Bio: Kerem Camsari is an Assistant Professor at the Department of Electrical and Computer Engineering at the University of California, Santa Barbara since 2020.
His Ph.D. work established a modular approach to connect a growing set of emerging materials and phenomena to circuits and systems, a framework adopted by others. In later work, he used this approach to establish the concept of p-bits and p-circuits as a bridge between classical and quantum circuits to design efficient, domain-specific hardware accelerators for the beyond-More era of electronics.
He is a founding member of the Technical Committee on Quantum, Neuromorphic, and Unconventional Computing within the IEEE Nanotechnology Council where he currently leads the Unconventional Computing section. He has received the IEEE Magnetics Society Early Career Award, the ONR Young Investigator Award, and the NSF CAREER award for his work on probabilistic computing. He is a senior member of the IEEE.
Bio: Shuvro Chowdhury received his B.S. and M.S. degrees in Electrical and Electronic Engineering from Bangladesh University of Engineering and Technology, Bangladesh, and the Ph.D. degree in Electrical and Computer engineering from Purdue University, West Lafayette, IN, in 2022.
Since 2022, he has been a postdoctoral scholar with the Electrical and Computer Engineering Department, University of California Santa Barbara, Santa Barbara. His research interests include probabilistic and quantum computing, hardware acceleration, modeling and simulation of nanoscale electronic devices and machine learning.

- Given task A
Copy out the researcher bios above word for word.

- Provided records
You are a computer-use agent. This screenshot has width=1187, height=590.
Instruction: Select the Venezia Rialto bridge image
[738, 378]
...
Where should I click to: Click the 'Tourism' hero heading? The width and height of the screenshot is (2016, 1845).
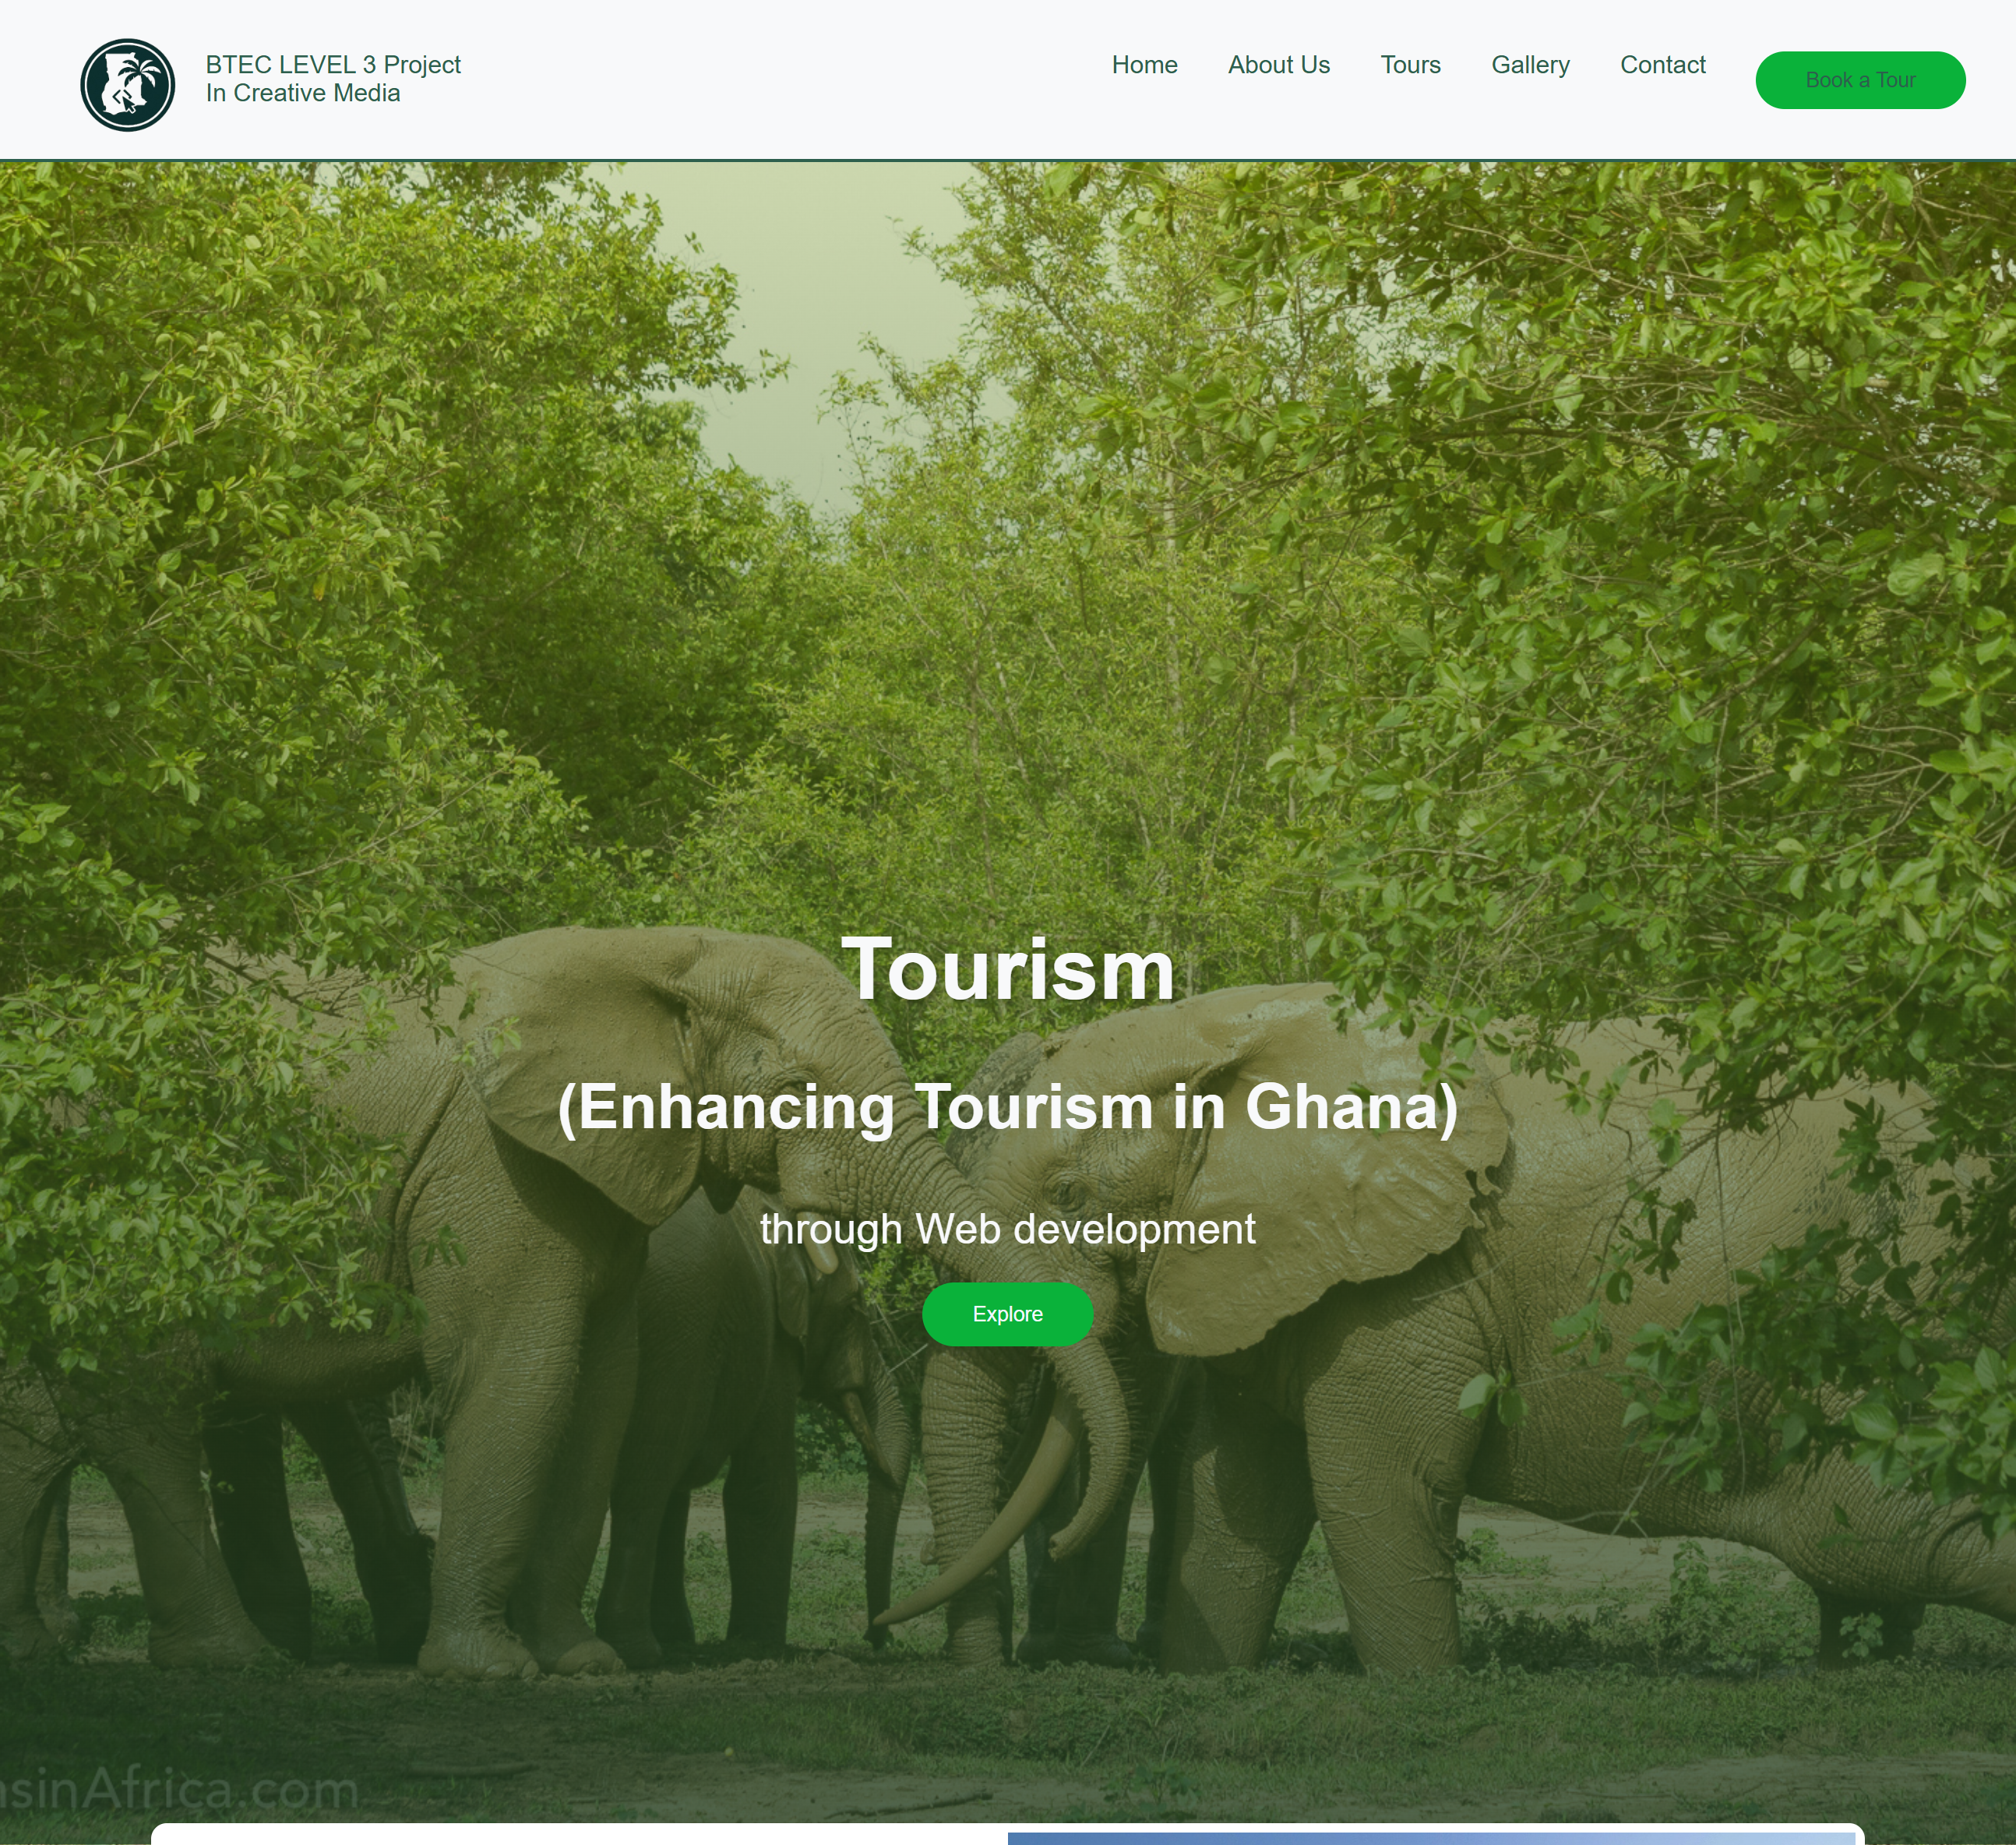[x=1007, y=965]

- Given task B
From the records, take only the lines starting with the line that contains "Where should I" and going on through the line that contains "[x=1007, y=965]", and rewrite them as a JSON list of strings with one string per line and no blank lines. Leave the pictures out of the list.

- Exercise solution A
Bio: Kerem Camsari is an Assistant Professor at the Department of Electrical and Computer Engineering at the University of California, Santa Barbara since 2020.
His Ph.D. work established a modular approach to connect a growing set of emerging materials and phenomena to circuits and systems, a framework adopted by others. In later work, he used this approach to establish the concept of p-bits and p-circuits as a bridge between classical and quantum circuits to design efficient, domain-specific hardware accelerators for the beyond-More era of electronics.
He is a founding member of the Technical Committee on Quantum, Neuromorphic, and Unconventional Computing within the IEEE Nanotechnology Council where he currently leads the Unconventional Computing section. He has received the IEEE Magnetics Society Early Career Award, the ONR Young Investigator Award, and the NSF CAREER award for his work on probabilistic computing. He is a senior member of the IEEE.
Bio: Shuvro Chowdhury received his B.S. and M.S. degrees in Electrical and Electronic Engineering from Bangladesh University of Engineering and Technology, Bangladesh, and the Ph.D. degree in Electrical and Computer engineering from Purdue University, West Lafayette, IN, in 2022.
Since 2022, he has been a postdoctoral scholar with the Electrical and Computer Engineering Department, University of California Santa Barbara, Santa Barbara. His research interests include probabilistic and quantum computing, hardware acceleration, modeling and simulation of nanoscale electronic devices and machine learning.

- Exercise solution B
[
  "Where should I click to: Click the 'Tourism' hero heading? The width and height of the screenshot is (2016, 1845).",
  "[x=1007, y=965]"
]